Management and Interventions

  • Environmental modification — Reducing sensory demands in living, learning, and working environments: dimming lights, reducing background noise, providing quiet spaces, allowing noise-canceling headphones, and creating predictable sensory environments. Environmental modification is the first-line approach because it reduces the burden on the individual.
  • Sensory diet programs — Individualized schedules of sensory activities designed to maintain an optimal level of arousal throughout the day. Activities may include deep pressure input, proprioceptive activities, movement breaks, and scheduled access to preferred sensory inputs.
  • Graded exposure and desensitization — Systematic, gradual exposure to increasingly intense sensory stimuli, paired with relaxation strategies and a sense of control. This approach can reduce avoidance behaviors and build tolerance over time, though it must be carefully calibrated to avoid retraumatization.
  • Cognitive-behavioral strategies — For individuals with sufficient cognitive and language abilities, teaching awareness of sensory triggers, self-monitoring of arousal levels, and proactive coping strategies (leaving the environment, using sensory tools, requesting accommodations) can enhance self-regulation.
  • Assistive tools — Noise-canceling headphones, tinted lenses, weighted blankets, fidget tools, and other sensory aids that provide portable environmental modification and self-regulation support.
Sensory Hypersensitivity vs.
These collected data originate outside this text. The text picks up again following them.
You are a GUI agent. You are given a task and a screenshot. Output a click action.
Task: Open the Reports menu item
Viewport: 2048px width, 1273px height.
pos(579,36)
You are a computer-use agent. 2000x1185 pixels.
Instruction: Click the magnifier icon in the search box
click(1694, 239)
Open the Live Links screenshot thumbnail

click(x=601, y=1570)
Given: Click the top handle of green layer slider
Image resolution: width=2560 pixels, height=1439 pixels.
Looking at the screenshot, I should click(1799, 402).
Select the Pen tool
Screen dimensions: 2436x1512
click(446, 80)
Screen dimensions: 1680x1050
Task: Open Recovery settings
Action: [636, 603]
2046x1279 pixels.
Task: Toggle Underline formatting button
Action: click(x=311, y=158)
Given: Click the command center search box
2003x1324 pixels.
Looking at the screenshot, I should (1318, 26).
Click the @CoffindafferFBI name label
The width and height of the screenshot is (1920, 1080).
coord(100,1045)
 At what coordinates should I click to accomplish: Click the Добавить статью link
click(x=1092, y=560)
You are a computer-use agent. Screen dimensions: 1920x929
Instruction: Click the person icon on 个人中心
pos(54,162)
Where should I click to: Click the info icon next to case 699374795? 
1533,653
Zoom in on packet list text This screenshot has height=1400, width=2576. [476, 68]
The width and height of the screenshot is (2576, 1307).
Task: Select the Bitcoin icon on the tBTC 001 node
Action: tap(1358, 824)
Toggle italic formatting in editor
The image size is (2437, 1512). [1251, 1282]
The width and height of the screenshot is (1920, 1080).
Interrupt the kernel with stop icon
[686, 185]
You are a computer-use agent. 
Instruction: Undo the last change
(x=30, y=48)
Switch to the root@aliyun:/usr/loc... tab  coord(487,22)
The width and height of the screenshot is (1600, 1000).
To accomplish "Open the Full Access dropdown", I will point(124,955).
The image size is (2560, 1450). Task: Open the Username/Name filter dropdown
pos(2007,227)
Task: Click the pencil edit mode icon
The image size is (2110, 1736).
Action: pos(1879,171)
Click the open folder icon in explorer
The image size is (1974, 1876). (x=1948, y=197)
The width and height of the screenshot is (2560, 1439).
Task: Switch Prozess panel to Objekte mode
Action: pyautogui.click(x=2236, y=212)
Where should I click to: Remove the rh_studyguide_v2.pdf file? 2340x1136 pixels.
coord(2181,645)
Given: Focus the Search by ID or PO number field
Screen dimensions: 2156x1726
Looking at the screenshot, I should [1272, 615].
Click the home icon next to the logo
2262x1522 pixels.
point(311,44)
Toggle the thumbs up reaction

Hyperacusis

Auditory hypersensitivity and hyperacusis overlap substantially but are not identical. Hyperacusis is a specific audiological condition of reduced loudness tolerance, typically measured by loudness discomfort levels, and can occur without any other sensory differences. Sensory hypersensitivity in autism is broader, typically affecting multiple modalities and reflecting a general pattern of neural over-responsivity. An individual with autism-related auditory hypersensitivity may also have tactile and visual hypersensitivity, whereas an individual with isolated hyperacusis (e.g., after noise trauma) typically has modality-specific symptoms. Both conditions involve reduced inhibitory processing and altered thalamocortical gating, suggesting partially overlapping neural mechanisms.